For those who don’t know, the practice of vaginal douching involves squirting a substance into the vaginal canal, usually with the use of an applicator. The substance can be anything from water, to an acetic (think: vinegar-like) substance, to a scented “medicinal” product. The idea is that the substance flushes into your vagina, and comes back out again. (It’s definitely not the same thing as washing your labia!)
Why do some women douche?
Most women report that they douche for “hygiene” reasons: to cleanse the vagina after their period, after sex, to get rid of symptoms like odour, itching, or discharge, or to prevent sexually transmitted disease.
It’s actually quite common.
The thing is, there is very little conclusive evidence to support these reasons – in fact, douching can cause some pretty serious side effects.

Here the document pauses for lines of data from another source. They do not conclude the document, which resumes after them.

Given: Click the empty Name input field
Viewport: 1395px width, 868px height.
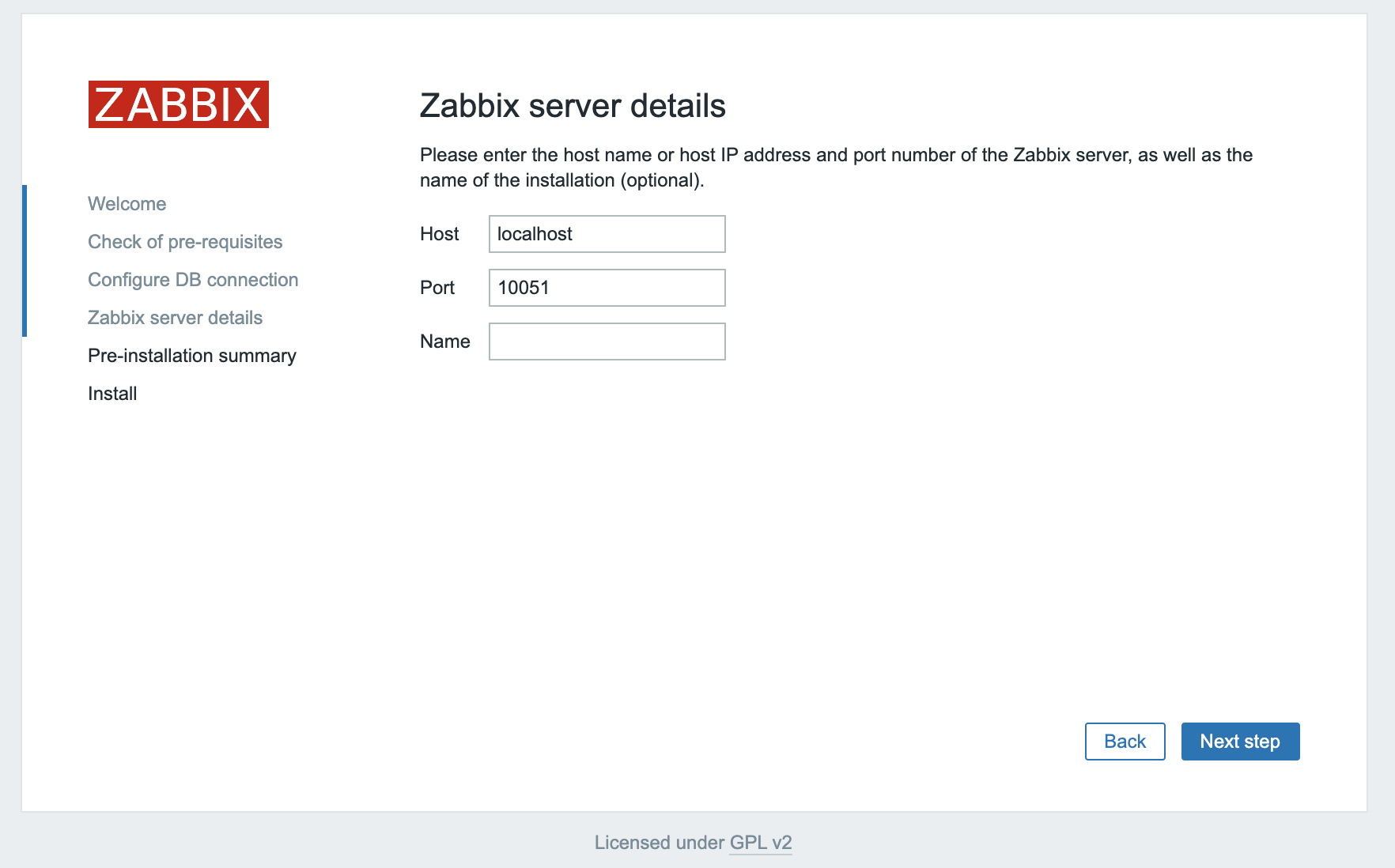Looking at the screenshot, I should coord(607,342).
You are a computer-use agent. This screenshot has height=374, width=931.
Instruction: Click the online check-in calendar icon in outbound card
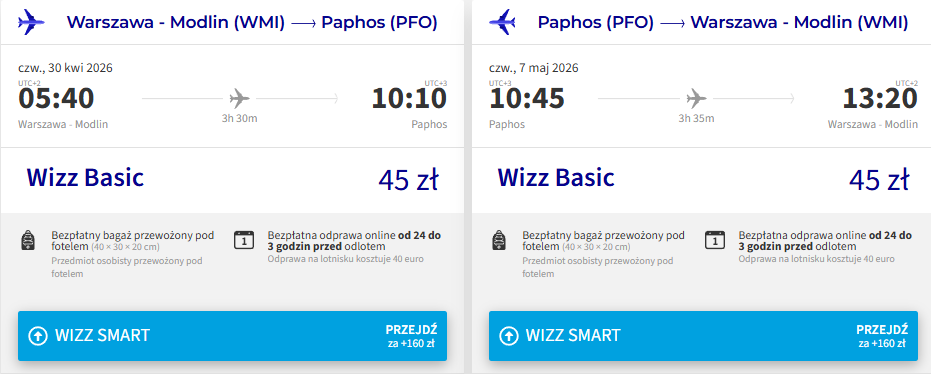pyautogui.click(x=243, y=240)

What douching does to your vagina
Of course the exact effects of douching depend on the type of substance used. However, generally speaking, douching can result in the following effects:
- Reduction in the density of normal vaginal bacteria
Douching with any antiseptic substance kills off the normal vaginal bacteria. Even douching with water reduces the native bacteria – it physically sweeps the bacteria away, and damages the pH balance required by the good bacteria to live (the pH of water is close to 7, the pH of your vagina should be less than 4.5!)

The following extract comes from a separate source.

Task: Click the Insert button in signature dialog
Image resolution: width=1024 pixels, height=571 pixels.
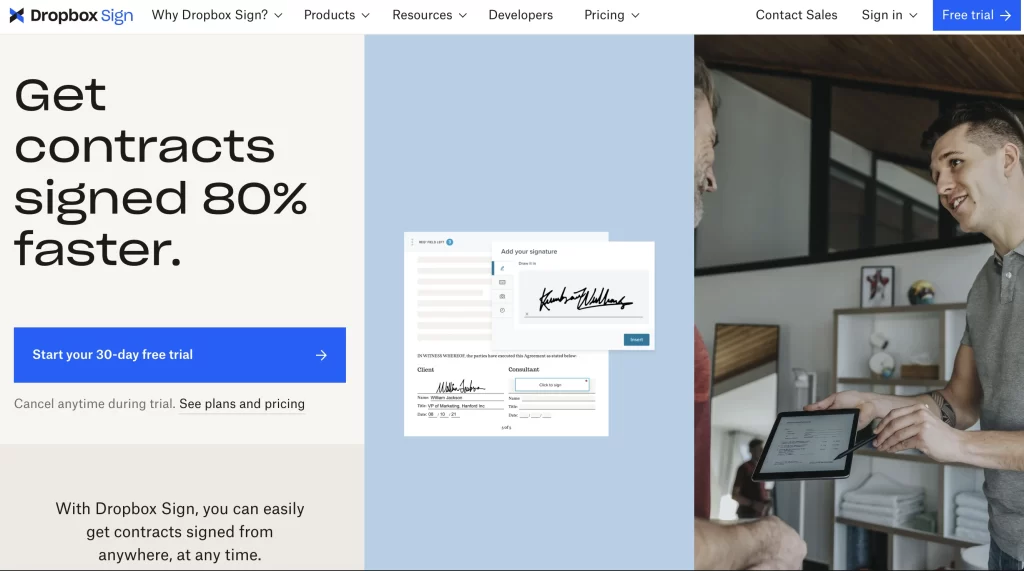Action: point(636,340)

The bacteria that is normally present in your vagina helps maintain the pH of your reproductive tract nice and low: this low pH prevents certain other bacteria from colonizing because they can’t live in such a low pH environment.

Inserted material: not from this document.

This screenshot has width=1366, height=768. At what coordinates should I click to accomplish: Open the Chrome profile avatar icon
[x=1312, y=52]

The “native” bacteria also physically prevents pathogenic (disease causing) bacteria from entering, and stimulates mucous production – another important line of defense against pathogenic bacteria.
Without the native bacteria, there is plenty of room for other bacteria to colonize and grow: bacteria such as Neisseria gonorrhoeae or Chlamydia trachomatis – yeah, the stuff that causes gonorrhoeae and chlamydia – or bacterial vaginosis.
…women who reported douching 12 months prior to their clinic visit were twice as likely to have cervical chlamydial infection and that, as the frequency of douching increased, the likelihood of chlamydial infection also increased.
So clearly, the removal of the good bacteria leaves plenty of room for infection and disease causing bacteria to get in on the action.
- Forcing bacteria from the lower genital tract above the cervix into the uterus/fallopian tubes
Bacteria that is normally found in the lower bit of your vaginal canal can be physically forced up by the stream of liquid into places it isn’t supposed to be. This can lead to inflammatory scaring… and that inflammatory scaring can lead to ectopic pregnancy, early miscarriage, and even infertility.
Another effect of bacteria getting up where it isn’t supposed to be is pelvic inflammatory disease.
That shit is serious.
It was estimated that 20-30% of women with pelvic inflammatory disease would be hospitalized. It is also a very common cause of reduced fertility and even sterility.
One study reported that vaginal douching increases the overall risk of pelvic inflammatory disease by 73% and the risk of ectopic pregnancy by 76%. Those percentages are HUGE!
- Irritation of the mucous lining
Physically irritating the protective mucous lining can reduce how effective it is at keeping unwanted bacteria out.
Douching has been scientifically linked to:
- Pelvic inflammatory disease
- Chlamydia, gonorrhea, bacterial vaginitis, cervical cancer
- Reduced fertility
- Ectopic pregnancy
Douching has NOT been scientifically linked to:
- Promoting a healthy vagina
We cannot in good conscience recommend that women douche. If you are worried about a funky smell, or about your vaginal canal being clean of blood or semen or whatever … go to your doctor. The vagina is SELF CLEANING! Don’t douche.